Exercise goal.
From the line that contains "The height and" down to the last line of the listing below, reproduce each line exactly but not the pictures.

Entries supplied.
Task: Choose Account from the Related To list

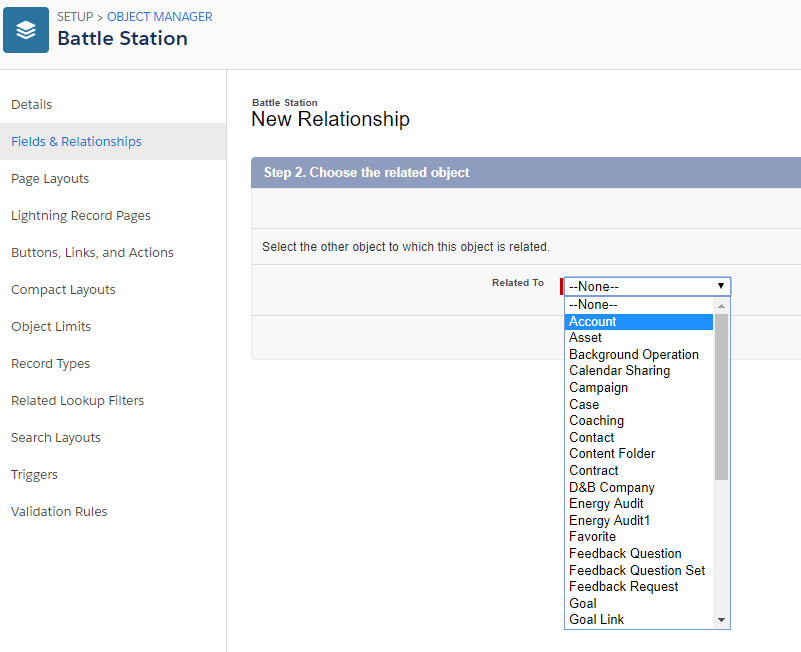Action: 593,321
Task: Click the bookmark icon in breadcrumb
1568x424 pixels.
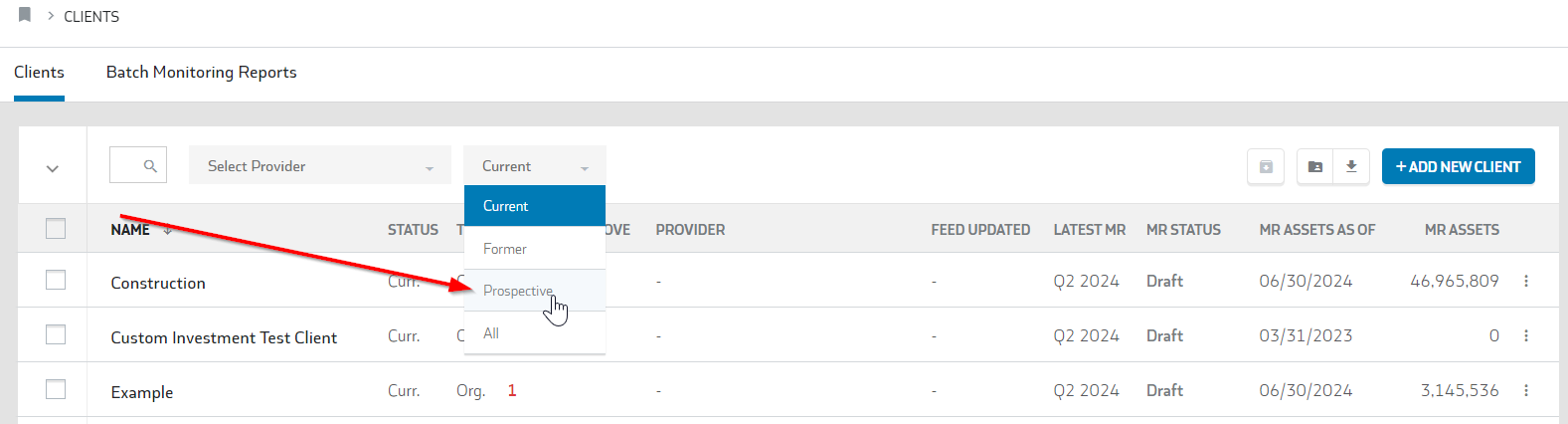Action: pyautogui.click(x=25, y=15)
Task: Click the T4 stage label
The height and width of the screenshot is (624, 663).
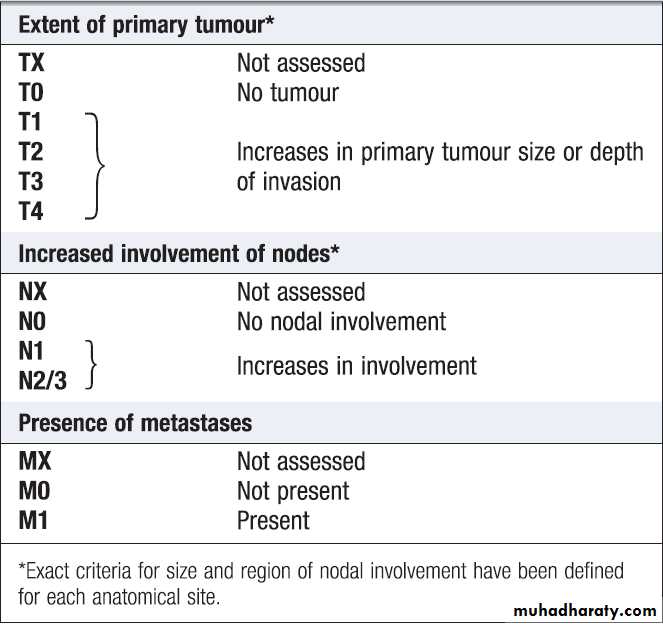Action: (x=32, y=211)
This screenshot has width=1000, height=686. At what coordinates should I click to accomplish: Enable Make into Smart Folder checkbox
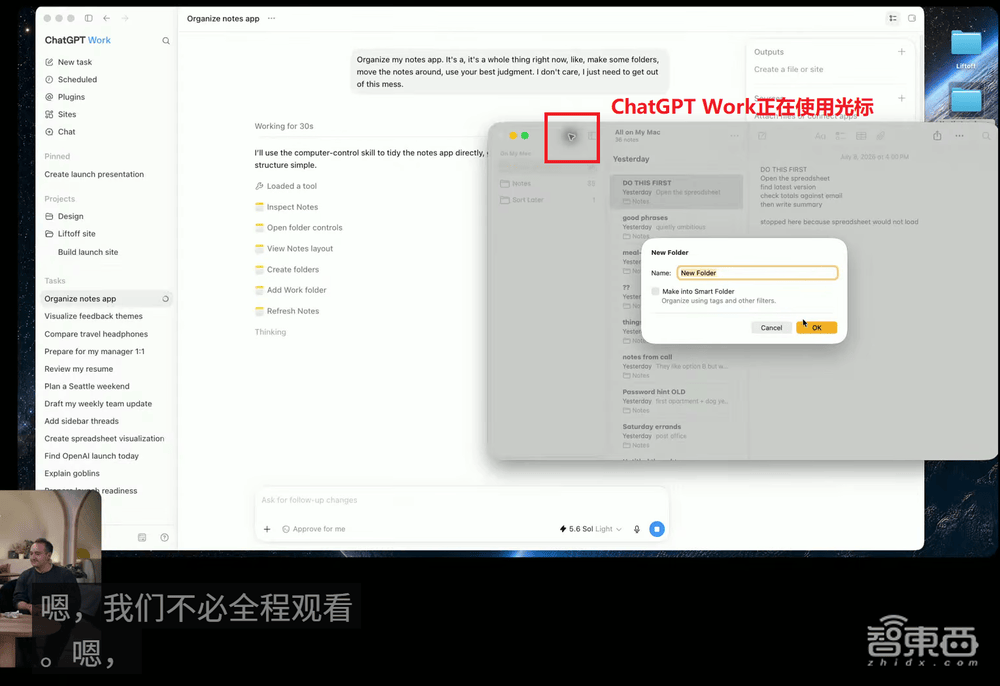tap(656, 291)
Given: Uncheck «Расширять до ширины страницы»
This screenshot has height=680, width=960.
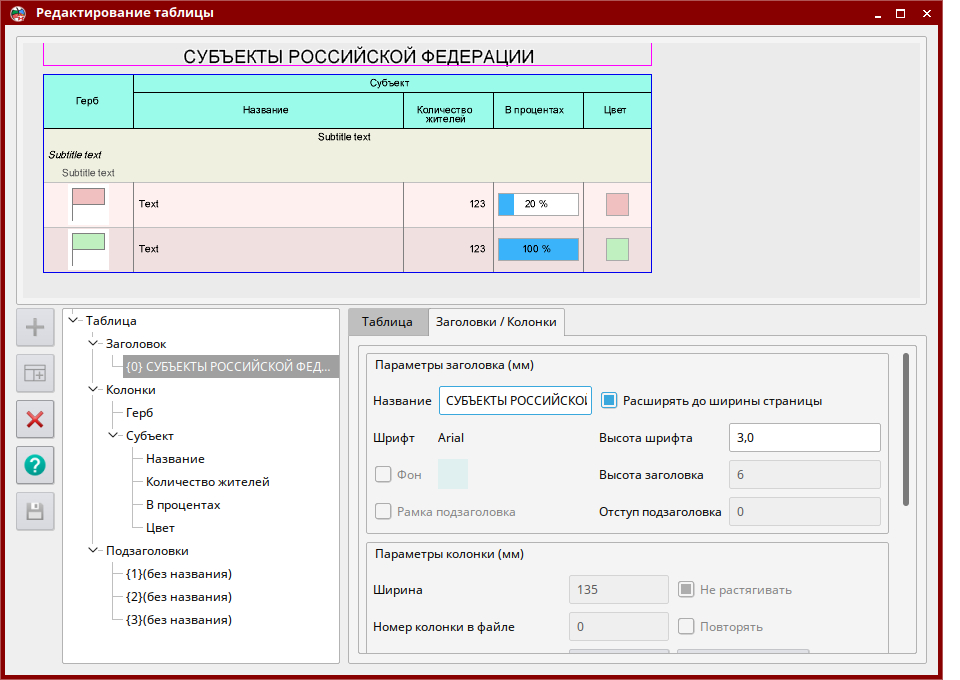Looking at the screenshot, I should [611, 399].
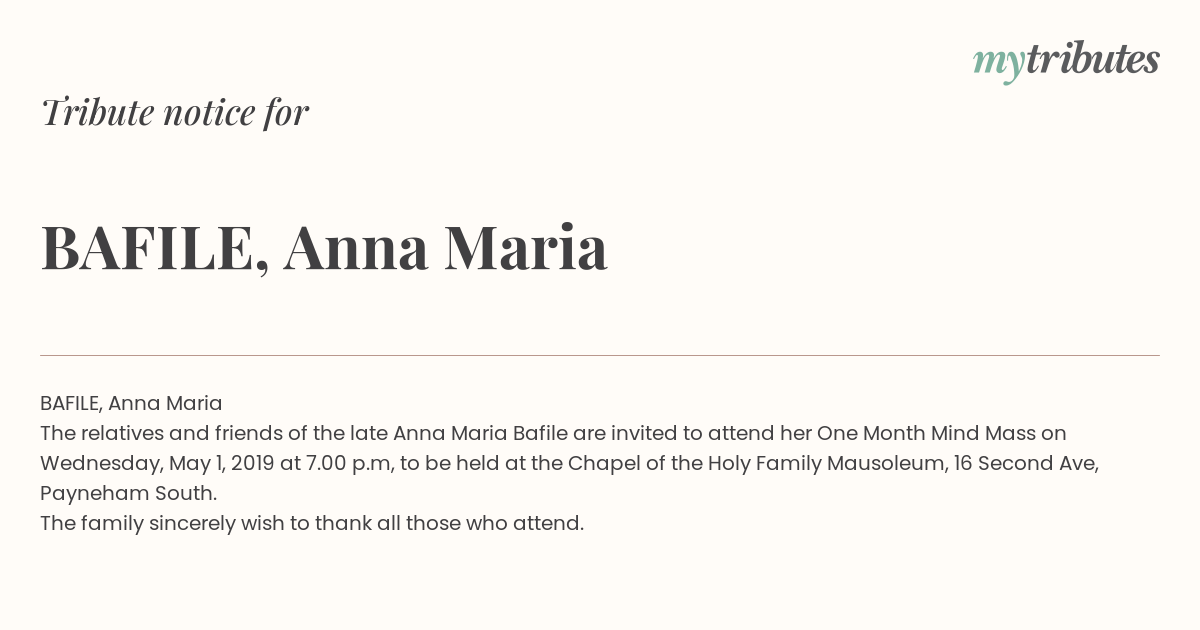This screenshot has height=630, width=1200.
Task: Click "Anna" in the large bold heading
Action: 356,247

Reply to the exercise.
The height and width of the screenshot is (624, 663).
Action: (x=32, y=211)
This screenshot has width=1000, height=686. At what coordinates should I click to accomplish: Enable Make into Smart Folder checkbox
tap(656, 291)
Given: Uncheck «Расширять до ширины страницы»
This screenshot has height=680, width=960.
Looking at the screenshot, I should [611, 399].
This screenshot has height=630, width=1200.
Task: Click "Anna" in the large bold heading
Action: 356,247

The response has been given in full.